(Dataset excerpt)
--

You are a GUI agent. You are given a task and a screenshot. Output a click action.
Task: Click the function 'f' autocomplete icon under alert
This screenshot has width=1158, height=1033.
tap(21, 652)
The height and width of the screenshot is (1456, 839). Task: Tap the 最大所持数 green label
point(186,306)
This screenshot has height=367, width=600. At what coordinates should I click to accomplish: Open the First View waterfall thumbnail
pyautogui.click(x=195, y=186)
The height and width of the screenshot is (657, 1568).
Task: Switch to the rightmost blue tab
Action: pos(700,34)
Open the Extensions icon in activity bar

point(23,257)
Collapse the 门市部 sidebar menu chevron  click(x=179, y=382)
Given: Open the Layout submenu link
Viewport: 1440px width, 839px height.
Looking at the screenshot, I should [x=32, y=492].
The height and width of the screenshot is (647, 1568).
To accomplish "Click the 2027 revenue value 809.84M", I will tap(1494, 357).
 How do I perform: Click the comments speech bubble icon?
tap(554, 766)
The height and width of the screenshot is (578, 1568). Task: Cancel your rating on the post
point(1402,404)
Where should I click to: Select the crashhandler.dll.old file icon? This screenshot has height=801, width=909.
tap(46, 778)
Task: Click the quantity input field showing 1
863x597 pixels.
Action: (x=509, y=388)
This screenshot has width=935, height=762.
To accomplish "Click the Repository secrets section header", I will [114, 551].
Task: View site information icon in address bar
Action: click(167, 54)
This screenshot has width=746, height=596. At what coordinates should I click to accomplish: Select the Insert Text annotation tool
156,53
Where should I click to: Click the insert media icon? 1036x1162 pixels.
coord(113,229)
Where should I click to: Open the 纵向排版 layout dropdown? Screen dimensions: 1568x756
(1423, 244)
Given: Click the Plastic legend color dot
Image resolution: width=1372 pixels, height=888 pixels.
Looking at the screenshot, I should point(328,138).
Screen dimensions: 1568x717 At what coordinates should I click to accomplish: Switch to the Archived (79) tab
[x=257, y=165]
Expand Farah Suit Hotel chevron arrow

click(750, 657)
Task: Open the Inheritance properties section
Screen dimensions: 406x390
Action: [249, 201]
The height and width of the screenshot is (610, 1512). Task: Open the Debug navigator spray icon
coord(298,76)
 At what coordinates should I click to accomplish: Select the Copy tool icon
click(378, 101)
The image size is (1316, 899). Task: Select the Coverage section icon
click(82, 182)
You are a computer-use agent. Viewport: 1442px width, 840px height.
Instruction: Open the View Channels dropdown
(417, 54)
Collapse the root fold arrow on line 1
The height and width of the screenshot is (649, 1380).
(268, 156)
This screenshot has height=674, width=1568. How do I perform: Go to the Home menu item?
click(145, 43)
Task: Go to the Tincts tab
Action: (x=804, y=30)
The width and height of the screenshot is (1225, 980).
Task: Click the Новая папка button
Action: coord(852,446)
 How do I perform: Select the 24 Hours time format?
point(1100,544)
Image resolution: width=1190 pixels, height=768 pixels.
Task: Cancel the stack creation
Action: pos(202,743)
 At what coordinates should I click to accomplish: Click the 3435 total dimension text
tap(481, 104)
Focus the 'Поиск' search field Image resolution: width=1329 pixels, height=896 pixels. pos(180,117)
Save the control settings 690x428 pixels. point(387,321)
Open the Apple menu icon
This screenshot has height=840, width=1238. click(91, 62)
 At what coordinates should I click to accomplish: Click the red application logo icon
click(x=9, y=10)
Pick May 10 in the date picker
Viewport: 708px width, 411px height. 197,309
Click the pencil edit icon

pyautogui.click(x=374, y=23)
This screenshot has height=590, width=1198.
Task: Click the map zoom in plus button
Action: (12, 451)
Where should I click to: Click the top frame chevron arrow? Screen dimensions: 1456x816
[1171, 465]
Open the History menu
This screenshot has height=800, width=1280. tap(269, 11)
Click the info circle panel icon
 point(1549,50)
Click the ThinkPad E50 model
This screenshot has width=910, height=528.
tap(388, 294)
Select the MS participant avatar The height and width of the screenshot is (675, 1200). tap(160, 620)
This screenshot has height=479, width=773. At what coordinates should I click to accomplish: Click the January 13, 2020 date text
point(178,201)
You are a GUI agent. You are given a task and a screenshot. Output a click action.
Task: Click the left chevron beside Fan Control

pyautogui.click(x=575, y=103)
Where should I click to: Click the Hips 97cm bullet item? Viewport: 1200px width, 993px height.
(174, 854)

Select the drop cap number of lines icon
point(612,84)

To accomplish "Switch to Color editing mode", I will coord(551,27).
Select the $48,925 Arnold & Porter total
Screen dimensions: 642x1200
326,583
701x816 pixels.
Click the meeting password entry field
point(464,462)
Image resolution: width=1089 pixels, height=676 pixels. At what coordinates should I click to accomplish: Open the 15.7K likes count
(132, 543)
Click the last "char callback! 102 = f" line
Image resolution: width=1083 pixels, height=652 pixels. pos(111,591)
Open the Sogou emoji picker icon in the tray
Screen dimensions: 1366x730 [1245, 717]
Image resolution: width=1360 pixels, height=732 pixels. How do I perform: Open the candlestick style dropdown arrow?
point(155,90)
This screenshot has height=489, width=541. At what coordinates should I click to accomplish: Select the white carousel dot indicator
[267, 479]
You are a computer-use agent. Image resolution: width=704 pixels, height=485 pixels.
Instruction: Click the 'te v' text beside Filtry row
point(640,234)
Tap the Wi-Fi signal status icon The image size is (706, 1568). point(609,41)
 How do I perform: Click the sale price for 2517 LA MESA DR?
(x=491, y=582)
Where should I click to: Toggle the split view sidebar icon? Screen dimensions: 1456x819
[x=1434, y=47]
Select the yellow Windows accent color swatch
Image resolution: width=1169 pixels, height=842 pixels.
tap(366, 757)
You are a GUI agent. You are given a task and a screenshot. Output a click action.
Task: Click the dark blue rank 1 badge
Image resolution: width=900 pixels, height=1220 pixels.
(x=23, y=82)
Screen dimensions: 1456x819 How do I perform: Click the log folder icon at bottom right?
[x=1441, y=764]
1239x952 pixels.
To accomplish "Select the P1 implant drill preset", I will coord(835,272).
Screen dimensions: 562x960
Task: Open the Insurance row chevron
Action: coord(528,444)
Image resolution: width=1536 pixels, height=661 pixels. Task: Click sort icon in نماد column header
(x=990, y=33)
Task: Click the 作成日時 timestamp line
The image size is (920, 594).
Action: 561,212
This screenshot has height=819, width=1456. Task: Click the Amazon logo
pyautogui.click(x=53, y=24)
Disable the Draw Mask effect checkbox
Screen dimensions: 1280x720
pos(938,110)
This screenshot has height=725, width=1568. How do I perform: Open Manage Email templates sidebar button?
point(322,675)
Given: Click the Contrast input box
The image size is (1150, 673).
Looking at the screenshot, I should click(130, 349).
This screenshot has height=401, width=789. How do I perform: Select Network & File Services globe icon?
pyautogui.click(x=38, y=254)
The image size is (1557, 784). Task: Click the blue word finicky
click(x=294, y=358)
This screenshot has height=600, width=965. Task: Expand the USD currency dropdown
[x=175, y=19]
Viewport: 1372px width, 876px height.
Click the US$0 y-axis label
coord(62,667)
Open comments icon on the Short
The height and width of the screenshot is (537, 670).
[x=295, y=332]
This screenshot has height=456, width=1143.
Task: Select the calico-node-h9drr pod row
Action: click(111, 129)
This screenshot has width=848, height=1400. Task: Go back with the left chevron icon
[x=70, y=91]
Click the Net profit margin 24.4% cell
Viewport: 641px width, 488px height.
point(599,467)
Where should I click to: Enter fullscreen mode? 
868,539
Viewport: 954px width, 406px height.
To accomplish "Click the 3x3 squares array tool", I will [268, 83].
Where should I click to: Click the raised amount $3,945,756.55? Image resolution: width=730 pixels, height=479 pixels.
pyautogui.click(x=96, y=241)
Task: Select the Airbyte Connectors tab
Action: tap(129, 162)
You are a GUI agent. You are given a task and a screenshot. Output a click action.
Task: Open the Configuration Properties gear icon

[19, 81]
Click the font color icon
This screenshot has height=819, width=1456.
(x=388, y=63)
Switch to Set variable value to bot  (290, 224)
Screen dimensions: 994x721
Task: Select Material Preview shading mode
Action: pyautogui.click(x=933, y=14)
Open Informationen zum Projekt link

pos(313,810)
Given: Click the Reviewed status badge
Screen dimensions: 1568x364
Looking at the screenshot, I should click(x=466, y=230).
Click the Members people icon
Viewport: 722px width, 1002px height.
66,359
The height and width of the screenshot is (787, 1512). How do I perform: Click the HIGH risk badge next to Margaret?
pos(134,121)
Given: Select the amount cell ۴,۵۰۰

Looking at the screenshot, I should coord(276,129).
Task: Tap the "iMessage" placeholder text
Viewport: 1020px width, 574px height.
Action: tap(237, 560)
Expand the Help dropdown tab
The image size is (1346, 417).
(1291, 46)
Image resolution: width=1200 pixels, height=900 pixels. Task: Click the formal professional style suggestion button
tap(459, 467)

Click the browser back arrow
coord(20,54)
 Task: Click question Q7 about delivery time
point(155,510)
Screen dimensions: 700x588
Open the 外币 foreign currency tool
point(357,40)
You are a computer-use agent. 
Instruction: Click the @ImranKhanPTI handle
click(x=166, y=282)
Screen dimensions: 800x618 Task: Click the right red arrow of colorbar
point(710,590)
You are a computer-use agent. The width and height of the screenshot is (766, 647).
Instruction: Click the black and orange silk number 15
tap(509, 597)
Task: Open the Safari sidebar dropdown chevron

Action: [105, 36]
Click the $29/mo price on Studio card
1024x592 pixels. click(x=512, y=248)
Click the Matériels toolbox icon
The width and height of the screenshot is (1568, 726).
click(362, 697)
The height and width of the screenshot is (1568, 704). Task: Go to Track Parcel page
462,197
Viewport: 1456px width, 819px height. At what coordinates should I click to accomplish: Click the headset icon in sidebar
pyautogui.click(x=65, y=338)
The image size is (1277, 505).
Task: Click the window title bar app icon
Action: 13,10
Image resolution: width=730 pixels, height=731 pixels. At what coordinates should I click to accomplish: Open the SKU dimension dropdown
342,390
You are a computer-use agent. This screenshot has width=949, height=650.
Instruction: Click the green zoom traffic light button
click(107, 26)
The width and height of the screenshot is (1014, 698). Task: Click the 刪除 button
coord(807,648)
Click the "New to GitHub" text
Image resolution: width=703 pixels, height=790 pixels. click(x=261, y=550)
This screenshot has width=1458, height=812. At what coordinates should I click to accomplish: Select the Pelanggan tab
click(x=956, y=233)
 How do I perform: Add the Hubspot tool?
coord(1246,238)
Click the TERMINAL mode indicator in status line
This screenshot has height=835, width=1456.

--

What is being asked
Gather every line in the entries above that contains the string "Cancel", and list those lines.

Correct answer
The height and width of the screenshot is (578, 1568). Task: Cancel your rating on the post
Task: Cancel the stack creation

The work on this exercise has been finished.